§ What to work on
Write down each entry again, exactly as it reads.

§ Dataset excerpts
==============================
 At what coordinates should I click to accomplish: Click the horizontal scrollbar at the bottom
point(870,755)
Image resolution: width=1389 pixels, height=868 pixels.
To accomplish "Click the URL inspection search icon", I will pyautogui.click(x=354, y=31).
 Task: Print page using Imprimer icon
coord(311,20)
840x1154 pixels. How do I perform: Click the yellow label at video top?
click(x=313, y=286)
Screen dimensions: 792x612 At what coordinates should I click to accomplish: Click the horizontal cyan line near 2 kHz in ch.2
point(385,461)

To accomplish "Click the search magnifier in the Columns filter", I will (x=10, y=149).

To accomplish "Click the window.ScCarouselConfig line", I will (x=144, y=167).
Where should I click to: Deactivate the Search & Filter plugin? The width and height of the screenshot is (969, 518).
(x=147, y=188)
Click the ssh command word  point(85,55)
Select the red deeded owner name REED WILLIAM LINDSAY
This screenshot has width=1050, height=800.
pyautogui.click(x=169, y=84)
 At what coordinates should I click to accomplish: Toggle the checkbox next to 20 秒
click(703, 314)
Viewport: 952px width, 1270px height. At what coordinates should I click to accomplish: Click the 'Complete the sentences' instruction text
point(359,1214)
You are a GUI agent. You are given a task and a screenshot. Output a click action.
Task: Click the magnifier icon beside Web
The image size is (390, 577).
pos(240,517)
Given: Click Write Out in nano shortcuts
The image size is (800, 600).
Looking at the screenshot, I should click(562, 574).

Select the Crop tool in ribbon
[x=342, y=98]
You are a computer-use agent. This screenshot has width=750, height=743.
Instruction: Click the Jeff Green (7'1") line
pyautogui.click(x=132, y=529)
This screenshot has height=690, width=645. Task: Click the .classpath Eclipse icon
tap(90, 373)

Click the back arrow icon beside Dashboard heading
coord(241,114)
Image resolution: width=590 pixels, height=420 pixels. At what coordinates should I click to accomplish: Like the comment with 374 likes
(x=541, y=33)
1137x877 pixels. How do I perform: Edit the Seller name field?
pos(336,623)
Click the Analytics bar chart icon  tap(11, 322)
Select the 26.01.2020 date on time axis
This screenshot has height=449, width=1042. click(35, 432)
==============================
§ Answer for the task
 At what coordinates should I click to accomplish: Click the horizontal scrollbar at the bottom
point(870,755)
Image resolution: width=1389 pixels, height=868 pixels.
To accomplish "Click the URL inspection search icon", I will pyautogui.click(x=354, y=31).
 Task: Print page using Imprimer icon
coord(311,20)
840x1154 pixels. How do I perform: Click the yellow label at video top?
click(x=313, y=286)
Screen dimensions: 792x612 At what coordinates should I click to accomplish: Click the horizontal cyan line near 2 kHz in ch.2
point(385,461)

To accomplish "Click the search magnifier in the Columns filter", I will (x=10, y=149).

To accomplish "Click the window.ScCarouselConfig line", I will (x=144, y=167).
Where should I click to: Deactivate the Search & Filter plugin? The width and height of the screenshot is (969, 518).
(x=147, y=188)
Click the ssh command word  point(85,55)
Select the red deeded owner name REED WILLIAM LINDSAY
This screenshot has width=1050, height=800.
pyautogui.click(x=169, y=84)
 At what coordinates should I click to accomplish: Toggle the checkbox next to 20 秒
click(703, 314)
Viewport: 952px width, 1270px height. At what coordinates should I click to accomplish: Click the 'Complete the sentences' instruction text
point(359,1214)
You are a GUI agent. You are given a task and a screenshot. Output a click action.
Task: Click the magnifier icon beside Web
The image size is (390, 577).
pos(240,517)
Given: Click Write Out in nano shortcuts
The image size is (800, 600).
Looking at the screenshot, I should click(562, 574).

Select the Crop tool in ribbon
[x=342, y=98]
You are a computer-use agent. This screenshot has width=750, height=743.
Instruction: Click the Jeff Green (7'1") line
pyautogui.click(x=132, y=529)
This screenshot has height=690, width=645. Task: Click the .classpath Eclipse icon
tap(90, 373)

Click the back arrow icon beside Dashboard heading
coord(241,114)
Image resolution: width=590 pixels, height=420 pixels. At what coordinates should I click to accomplish: Like the comment with 374 likes
(x=541, y=33)
1137x877 pixels. How do I perform: Edit the Seller name field?
pos(336,623)
Click the Analytics bar chart icon  tap(11, 322)
Select the 26.01.2020 date on time axis
This screenshot has height=449, width=1042. click(35, 432)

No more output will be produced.